Nike shares fell more than 3% on Tuesday after the company announced a new ad campaign featuring Colin Kaepernick — the first NFL player to kneel during the national anthem.
Why it matters: It's the type of news that analysts would typically write research reports on, especially given the stock reaction, but Axios could find only one major investment firm that issued a client note specifically on this topic.
Labor Day has traditionally marked the official start of midterm Congressional campaigning as voters settle into their fall routines and start watching more TV (where they could see a deluge of campaign ads). Not anymore.
The bottom line: Democrats have been protesting since President Trump's election. The Democratic Party jumped in early this cycle to harness that energy into voting, but Republicans were watching that too — forcing both parties to start their midterm campaigning earlier than ever before.
In an internal memo sent Monday, NBC News chairman Andy Lack defended the organization's decision not to publish Ronan Farrow's reporting on Harvey Weinstein.

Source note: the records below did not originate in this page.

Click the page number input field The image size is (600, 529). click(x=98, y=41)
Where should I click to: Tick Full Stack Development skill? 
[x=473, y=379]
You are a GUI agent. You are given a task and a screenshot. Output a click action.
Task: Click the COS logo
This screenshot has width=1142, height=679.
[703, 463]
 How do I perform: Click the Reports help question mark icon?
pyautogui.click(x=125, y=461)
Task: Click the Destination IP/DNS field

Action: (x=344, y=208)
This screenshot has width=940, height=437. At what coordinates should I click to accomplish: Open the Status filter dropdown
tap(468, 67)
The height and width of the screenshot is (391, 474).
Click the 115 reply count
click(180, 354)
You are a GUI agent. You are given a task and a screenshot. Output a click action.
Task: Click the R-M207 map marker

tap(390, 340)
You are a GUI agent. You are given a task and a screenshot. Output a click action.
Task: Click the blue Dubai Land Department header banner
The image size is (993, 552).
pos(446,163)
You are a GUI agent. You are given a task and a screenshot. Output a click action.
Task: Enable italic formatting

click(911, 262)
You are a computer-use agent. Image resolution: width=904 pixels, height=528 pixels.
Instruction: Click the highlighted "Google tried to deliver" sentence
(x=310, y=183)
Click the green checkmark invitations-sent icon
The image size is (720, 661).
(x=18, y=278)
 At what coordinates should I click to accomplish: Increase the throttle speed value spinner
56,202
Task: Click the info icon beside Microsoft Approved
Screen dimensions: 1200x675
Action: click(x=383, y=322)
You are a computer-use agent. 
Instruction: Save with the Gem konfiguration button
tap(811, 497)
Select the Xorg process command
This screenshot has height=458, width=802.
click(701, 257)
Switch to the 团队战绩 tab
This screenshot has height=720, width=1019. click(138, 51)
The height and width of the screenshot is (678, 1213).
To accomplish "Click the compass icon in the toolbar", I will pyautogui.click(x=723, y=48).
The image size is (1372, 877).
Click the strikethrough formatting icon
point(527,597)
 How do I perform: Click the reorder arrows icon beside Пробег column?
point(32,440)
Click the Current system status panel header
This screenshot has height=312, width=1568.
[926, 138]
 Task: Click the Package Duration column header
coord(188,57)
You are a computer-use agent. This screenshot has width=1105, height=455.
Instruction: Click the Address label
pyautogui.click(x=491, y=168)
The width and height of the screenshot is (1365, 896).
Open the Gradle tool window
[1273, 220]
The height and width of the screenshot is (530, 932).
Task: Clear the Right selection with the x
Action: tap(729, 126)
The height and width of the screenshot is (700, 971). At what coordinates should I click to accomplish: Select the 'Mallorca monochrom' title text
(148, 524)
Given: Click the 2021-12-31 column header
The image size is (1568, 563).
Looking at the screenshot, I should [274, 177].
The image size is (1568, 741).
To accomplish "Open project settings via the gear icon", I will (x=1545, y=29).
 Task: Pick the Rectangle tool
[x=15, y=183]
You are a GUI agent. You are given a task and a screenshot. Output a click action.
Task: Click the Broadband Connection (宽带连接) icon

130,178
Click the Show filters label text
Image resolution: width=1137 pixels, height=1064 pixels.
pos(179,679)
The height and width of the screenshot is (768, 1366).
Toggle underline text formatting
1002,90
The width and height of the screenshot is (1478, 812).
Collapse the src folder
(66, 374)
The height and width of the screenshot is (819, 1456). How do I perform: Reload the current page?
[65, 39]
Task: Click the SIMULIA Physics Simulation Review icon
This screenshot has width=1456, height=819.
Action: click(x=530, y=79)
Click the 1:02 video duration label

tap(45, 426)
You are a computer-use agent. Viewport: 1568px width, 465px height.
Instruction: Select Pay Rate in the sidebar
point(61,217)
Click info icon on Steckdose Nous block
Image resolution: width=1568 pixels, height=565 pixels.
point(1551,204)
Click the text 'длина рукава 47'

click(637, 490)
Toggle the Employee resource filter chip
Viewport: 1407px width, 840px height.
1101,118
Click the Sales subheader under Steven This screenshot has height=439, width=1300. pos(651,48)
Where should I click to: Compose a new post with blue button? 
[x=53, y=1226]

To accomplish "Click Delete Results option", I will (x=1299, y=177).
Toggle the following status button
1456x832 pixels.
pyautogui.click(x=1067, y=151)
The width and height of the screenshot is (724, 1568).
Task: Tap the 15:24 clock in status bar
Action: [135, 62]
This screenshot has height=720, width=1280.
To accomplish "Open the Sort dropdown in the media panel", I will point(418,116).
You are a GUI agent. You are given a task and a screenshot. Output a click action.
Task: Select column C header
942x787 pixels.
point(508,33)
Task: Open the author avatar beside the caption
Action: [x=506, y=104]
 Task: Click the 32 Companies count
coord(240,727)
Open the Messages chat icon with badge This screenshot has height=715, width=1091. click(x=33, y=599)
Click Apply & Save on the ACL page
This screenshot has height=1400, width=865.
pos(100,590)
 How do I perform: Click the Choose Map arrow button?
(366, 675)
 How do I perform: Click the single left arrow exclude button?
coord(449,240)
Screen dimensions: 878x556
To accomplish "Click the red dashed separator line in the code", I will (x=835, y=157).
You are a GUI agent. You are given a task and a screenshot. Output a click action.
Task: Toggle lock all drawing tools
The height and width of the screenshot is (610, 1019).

Key quote: "Farrow’s award-winning New Yorker article about Weinstein – published nearly two months after he left NBC News and five days after The New York Times piece – bore little resemblance to the draft script he produced at NBC News."
New Yorker editor David Remnick issued a statement Monday disinviting former White House adviser Steve Bannon from its annual festival, following intense backlash on social media from members of the public and some of the event's other speakers.
The details: John Mulaney, Judd Apatow and Jim Carrey are among those who tweeted they would withdraw from the event after learning that Bannon was a headliner. In his statement, Remnick said that while he believes hearing from Bannon could be valuable because of the influence he has exerted on President Trump's rhetoric and way of thinking, he now understands that the festival may not be the best setting for such an interview.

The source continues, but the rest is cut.